Sharing a Sense of Self with Animals
As I type this blog and see the cursor moving, I know I’m controlling its movement with my keystrokes. But when I see the minutes ticking away on my computer’s clock, I know I’m doing nothing to control its progression.
According to a new study in Proceedings of the Royal Society B, this ability to distinguish the cause and effect of my actions versus events that occur outside of my control is a fundamental aspect of human cognition. And new findings published in the journal indicate that chimpanzees share this ability.
But this study only underscores what PCRM scientists have understood for years: Nonhuman animals are as self-aware as humans. This is true, not only of primates, but of countless other animal species, too, including those commonly used in scientific experiments.
In his book Second Nature, Jonathan Balcombe, Ph.D., an animal behavior expert affiliated with PCRM, makes the case that animals, once viewed only as mindless automatons, have rich sensory experiences and emotional complexity.
Cats and dogs get their feelings hurt. Chickens find certain human faces attractive in the same way people do. Chimpanzees have a keen sense of right and wrong. Rats and mice—small as they may be—have complex psychological and social lives. And all of them are acutely sensitive to pain.
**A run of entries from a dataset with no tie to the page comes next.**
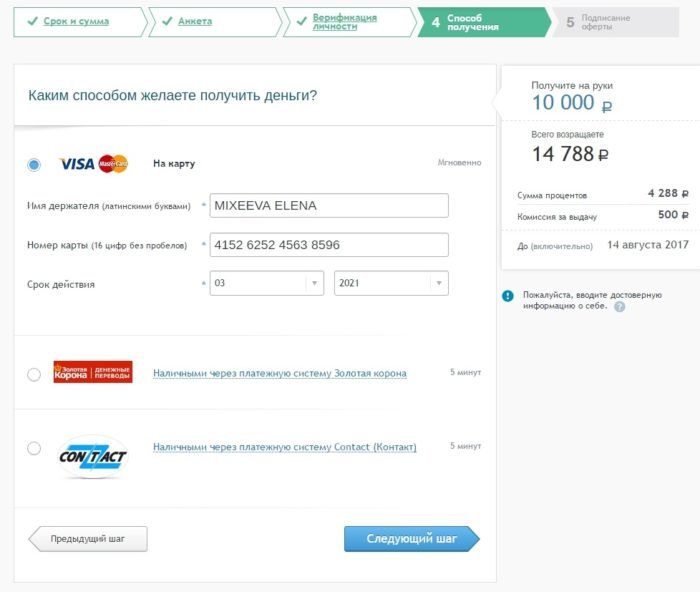
Task: Click the blue info exclamation icon
Action: point(509,296)
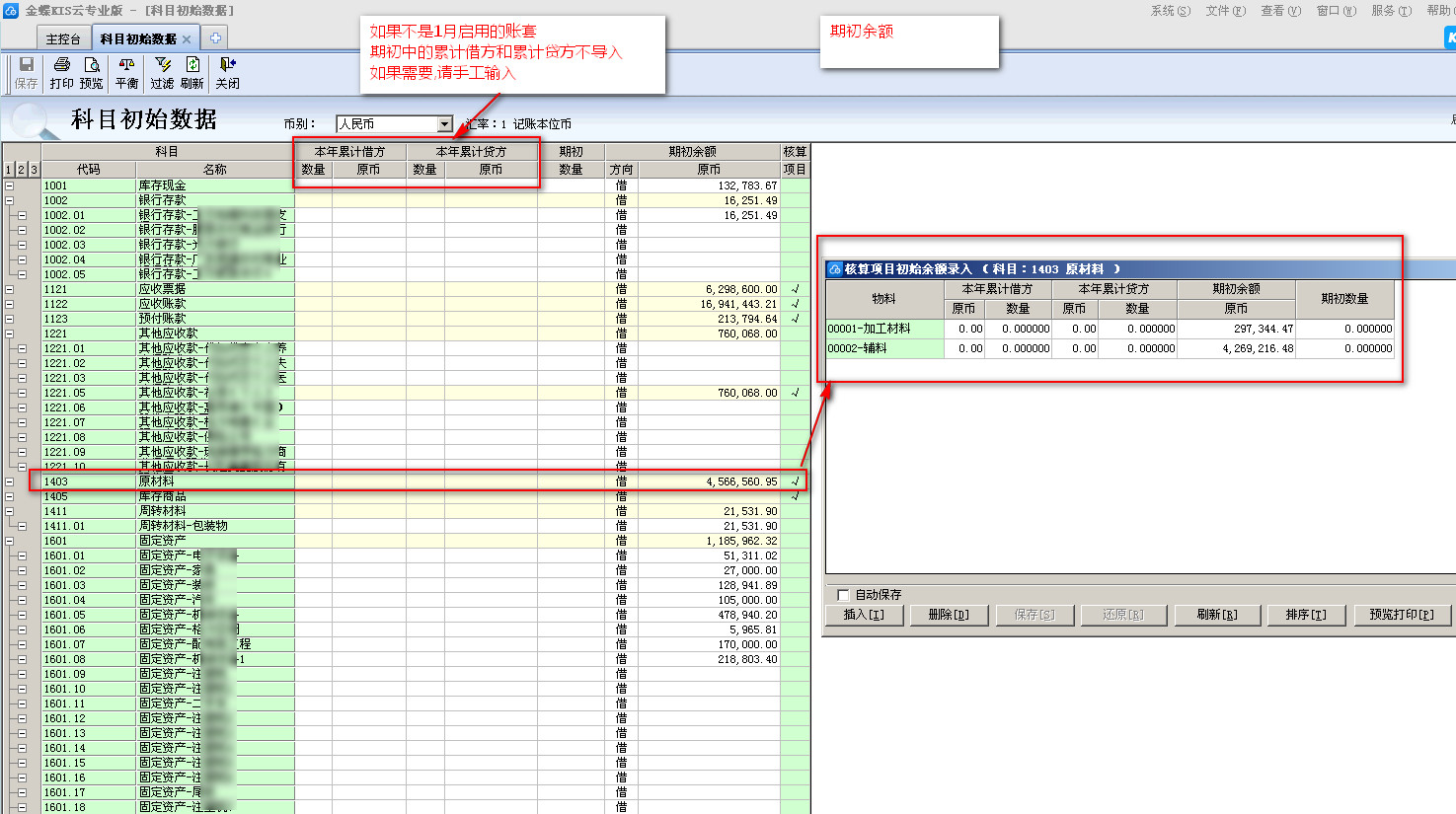The height and width of the screenshot is (814, 1456).
Task: Click the 核算项目 checkmark for 1122 应收账款
Action: point(795,304)
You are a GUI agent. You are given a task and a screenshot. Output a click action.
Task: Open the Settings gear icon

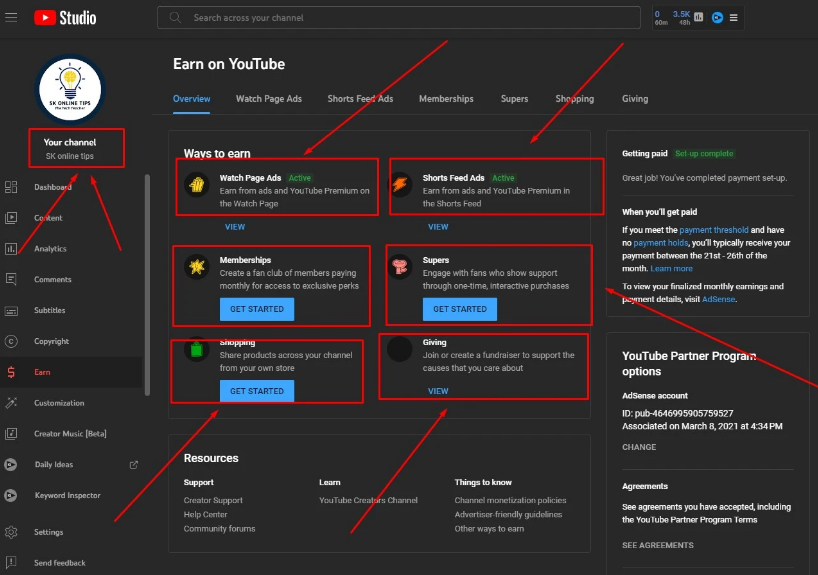(12, 532)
Dr. Balcombe explains that when animals in a laboratory or on a factory farm are deprived of their basic needs and denied the ability to act on their natural instincts, we have deprived them of what is most critical to their well-being.
That deprivation is devastating: Chimpanzees previously used in experimental research commonly display behaviors overlapping with post-traumatic stress disorder, depression, and other trauma-related disorders.
In his books, Dr. Balcombe challenges traditional views of animals and spells out why our understanding of animals needs a complete overhaul. Federal legislation that PCRM is focusing on, such as the recently introduced Great Ape Protection and Cost Savings Act, is one way to help overhaul this relationship.